Trollers and jiggers are finding rockfish in the Potomac and Patuxent.
fish are breaking on the Chinese Muds daily in the mouth of the Patuxent. The
thrash of feeding fish chasing the bait to the surface is drawing flocks of
gulls. Boaters using light tackle find the working birds and drop their jigs on
the bottom seeking keeper-sized rockfish 18 inches or better.
The smaller fish are on the top. Trollers are bouncing their lures on the bottom and circle the breaking fish. Catches of 26 to 32 inch stripers are the reward in the 5 to 7 pound range.
The same pattern extends up the Patuxent with
plenty of rockfish feeding on small alewives that are very plentiful. Those not
chasing birds are trolling up fine rockfish on the edges of the oyster bars and
dropoffs in both the Patuxent and Potomac.

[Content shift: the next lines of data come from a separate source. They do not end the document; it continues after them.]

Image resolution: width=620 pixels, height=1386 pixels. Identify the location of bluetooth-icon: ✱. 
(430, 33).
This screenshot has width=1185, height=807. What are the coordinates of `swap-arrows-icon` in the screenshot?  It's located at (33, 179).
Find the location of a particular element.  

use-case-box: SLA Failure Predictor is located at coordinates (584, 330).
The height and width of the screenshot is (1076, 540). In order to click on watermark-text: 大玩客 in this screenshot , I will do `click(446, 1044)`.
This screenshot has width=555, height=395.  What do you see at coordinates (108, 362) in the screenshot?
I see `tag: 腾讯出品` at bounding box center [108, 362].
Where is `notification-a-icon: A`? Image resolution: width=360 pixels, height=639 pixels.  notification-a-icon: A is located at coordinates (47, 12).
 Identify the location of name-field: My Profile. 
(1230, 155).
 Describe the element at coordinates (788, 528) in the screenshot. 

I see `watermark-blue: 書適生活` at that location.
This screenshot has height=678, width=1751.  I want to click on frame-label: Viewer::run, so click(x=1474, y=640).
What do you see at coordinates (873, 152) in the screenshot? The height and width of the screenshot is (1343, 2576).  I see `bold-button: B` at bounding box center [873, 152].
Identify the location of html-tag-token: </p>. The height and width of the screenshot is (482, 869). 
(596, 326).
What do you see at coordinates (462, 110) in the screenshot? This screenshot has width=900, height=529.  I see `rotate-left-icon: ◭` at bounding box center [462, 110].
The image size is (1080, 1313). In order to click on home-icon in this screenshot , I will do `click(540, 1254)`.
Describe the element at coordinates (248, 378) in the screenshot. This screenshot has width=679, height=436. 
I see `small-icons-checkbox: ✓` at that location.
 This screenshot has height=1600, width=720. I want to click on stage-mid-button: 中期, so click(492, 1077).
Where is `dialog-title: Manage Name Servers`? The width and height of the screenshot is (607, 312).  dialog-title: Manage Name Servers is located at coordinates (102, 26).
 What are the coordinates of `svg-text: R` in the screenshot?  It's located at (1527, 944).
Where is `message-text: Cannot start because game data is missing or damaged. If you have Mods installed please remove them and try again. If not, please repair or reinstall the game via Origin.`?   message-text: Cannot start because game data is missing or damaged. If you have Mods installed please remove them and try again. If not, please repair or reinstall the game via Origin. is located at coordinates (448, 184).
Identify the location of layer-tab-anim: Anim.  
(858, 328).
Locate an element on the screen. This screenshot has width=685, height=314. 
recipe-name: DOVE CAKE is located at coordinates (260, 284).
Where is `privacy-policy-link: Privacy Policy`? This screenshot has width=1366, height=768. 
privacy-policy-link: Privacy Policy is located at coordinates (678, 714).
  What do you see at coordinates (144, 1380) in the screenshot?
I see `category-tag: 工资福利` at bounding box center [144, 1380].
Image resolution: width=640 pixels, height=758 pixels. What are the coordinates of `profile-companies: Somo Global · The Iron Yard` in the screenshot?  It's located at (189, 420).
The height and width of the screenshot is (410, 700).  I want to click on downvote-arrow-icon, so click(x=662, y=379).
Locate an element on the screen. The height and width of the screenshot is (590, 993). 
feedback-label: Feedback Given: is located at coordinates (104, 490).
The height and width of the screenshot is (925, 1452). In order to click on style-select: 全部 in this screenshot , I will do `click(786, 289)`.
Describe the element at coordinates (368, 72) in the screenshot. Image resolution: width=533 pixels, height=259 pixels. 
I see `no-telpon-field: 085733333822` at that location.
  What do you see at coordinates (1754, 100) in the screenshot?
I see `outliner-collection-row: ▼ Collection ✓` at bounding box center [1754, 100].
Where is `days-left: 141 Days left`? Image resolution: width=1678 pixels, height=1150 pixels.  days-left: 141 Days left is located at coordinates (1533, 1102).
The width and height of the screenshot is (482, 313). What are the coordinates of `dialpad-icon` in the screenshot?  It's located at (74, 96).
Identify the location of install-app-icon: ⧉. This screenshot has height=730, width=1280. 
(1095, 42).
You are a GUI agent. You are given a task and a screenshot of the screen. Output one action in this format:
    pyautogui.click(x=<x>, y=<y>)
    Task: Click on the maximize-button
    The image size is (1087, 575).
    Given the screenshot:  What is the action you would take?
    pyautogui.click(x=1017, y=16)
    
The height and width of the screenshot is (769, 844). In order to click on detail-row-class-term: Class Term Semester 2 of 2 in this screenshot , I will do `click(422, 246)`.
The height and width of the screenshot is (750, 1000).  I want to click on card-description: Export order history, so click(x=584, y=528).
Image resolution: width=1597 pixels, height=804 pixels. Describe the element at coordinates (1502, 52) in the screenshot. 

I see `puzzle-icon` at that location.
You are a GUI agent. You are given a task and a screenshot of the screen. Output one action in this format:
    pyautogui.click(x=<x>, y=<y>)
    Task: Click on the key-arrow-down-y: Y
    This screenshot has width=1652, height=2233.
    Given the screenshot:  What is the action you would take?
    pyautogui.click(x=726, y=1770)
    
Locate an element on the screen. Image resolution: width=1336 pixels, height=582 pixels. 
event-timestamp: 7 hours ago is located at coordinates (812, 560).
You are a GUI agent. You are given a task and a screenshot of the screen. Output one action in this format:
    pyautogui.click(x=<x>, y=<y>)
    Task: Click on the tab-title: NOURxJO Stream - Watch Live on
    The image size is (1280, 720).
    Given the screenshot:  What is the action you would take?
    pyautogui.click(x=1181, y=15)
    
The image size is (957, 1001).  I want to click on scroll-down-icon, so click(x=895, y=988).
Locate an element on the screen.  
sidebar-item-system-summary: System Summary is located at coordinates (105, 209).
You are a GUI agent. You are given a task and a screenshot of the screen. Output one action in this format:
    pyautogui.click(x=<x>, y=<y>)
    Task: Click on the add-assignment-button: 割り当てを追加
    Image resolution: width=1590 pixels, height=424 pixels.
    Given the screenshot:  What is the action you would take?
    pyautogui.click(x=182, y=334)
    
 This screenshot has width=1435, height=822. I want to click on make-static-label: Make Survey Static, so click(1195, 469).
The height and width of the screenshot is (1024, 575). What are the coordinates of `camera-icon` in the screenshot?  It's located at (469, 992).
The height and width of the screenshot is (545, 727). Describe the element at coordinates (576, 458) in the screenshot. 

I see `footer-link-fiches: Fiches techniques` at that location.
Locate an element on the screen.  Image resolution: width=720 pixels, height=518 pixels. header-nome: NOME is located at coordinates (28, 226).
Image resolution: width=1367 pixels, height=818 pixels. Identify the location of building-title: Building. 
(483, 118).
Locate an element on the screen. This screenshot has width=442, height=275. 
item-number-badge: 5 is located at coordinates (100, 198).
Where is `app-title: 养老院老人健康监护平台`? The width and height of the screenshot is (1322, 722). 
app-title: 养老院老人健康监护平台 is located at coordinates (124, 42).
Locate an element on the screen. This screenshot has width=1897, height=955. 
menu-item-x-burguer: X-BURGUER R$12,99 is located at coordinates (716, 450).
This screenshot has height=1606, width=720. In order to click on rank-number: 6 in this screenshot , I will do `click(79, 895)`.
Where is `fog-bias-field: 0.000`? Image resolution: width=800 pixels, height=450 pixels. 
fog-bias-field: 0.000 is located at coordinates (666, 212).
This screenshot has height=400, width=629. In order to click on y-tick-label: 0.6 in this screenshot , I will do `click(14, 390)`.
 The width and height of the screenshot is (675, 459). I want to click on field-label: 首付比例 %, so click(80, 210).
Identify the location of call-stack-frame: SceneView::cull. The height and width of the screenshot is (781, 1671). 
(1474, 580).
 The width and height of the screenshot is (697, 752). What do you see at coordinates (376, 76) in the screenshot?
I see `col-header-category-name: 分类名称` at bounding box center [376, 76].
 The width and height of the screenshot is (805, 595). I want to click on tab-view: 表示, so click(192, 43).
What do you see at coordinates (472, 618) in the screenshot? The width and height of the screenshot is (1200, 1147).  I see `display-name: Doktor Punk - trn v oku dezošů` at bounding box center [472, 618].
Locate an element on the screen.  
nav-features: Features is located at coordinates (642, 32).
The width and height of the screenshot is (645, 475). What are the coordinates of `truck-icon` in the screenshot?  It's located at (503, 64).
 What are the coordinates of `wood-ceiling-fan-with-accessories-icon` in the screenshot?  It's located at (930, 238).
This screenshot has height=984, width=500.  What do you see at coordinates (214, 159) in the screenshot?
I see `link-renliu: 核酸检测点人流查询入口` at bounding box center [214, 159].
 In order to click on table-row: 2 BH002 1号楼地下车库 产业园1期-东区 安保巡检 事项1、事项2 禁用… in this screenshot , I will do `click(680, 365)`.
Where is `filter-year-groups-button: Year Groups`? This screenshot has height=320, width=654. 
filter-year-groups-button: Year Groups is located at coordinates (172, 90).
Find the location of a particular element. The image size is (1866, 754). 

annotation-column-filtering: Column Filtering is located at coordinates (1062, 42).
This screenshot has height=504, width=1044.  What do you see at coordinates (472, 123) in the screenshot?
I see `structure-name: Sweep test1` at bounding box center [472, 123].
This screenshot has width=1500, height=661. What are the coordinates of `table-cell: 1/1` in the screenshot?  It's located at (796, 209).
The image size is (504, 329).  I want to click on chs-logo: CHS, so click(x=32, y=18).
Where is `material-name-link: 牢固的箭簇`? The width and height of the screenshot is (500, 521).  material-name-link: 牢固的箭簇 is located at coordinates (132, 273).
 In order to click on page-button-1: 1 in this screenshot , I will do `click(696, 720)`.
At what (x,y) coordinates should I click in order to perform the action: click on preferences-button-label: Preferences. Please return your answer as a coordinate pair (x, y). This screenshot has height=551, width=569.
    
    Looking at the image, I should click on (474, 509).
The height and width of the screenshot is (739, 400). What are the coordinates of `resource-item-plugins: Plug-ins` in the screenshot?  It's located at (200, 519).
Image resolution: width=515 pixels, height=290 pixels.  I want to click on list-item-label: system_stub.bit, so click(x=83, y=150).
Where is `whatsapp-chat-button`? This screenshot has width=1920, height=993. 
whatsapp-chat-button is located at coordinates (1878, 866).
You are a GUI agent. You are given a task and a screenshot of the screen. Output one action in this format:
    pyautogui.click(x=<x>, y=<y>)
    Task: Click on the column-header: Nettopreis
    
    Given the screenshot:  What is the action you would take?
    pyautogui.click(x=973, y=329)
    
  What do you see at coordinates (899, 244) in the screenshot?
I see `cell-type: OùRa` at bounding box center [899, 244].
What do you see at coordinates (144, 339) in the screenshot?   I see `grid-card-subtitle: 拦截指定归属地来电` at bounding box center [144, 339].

The bay shipping channel has rockfish breaking and trollers catching plenty from the PR to the HI buoys and both north and south of those markers. Reliable locations for schools of rock include the artificial reefs below St. Jeromes Creek and the Middle Grounds. The Triangle area from Point Lookout to Smith Point out to buoy 60 has schools of hungry rockfish
Crappie are biting now in St. Mary's Lake with catches of 20 or more caught in a single outing being common. The crappie will take crappie jigs and live minnows readily. Bass and pickeral are also eager to take lures in the lake.
are active schools of rockfish in the Potomac from the mouth to the bridge.
Catches are very good. From Piney Point north there are hungry catfish of
considerable size taking trolled lures aimed at stripers.
Catfishing is very good in both the Potomac and Patuxent. Both shore fishermen and boaters find catfish hitting cut alewife and mud shad. Some shore fishermen in the mouth of the Patuxent have found both rockfish and catfish taking cut bait at night. The catfish are 7 to 10 pounds with one 40 pounder surprising the surfcasters. We had no idea these big cats were cruising around after dark this close to the open bay, but we saw the photos along with the 28-inch rockfish.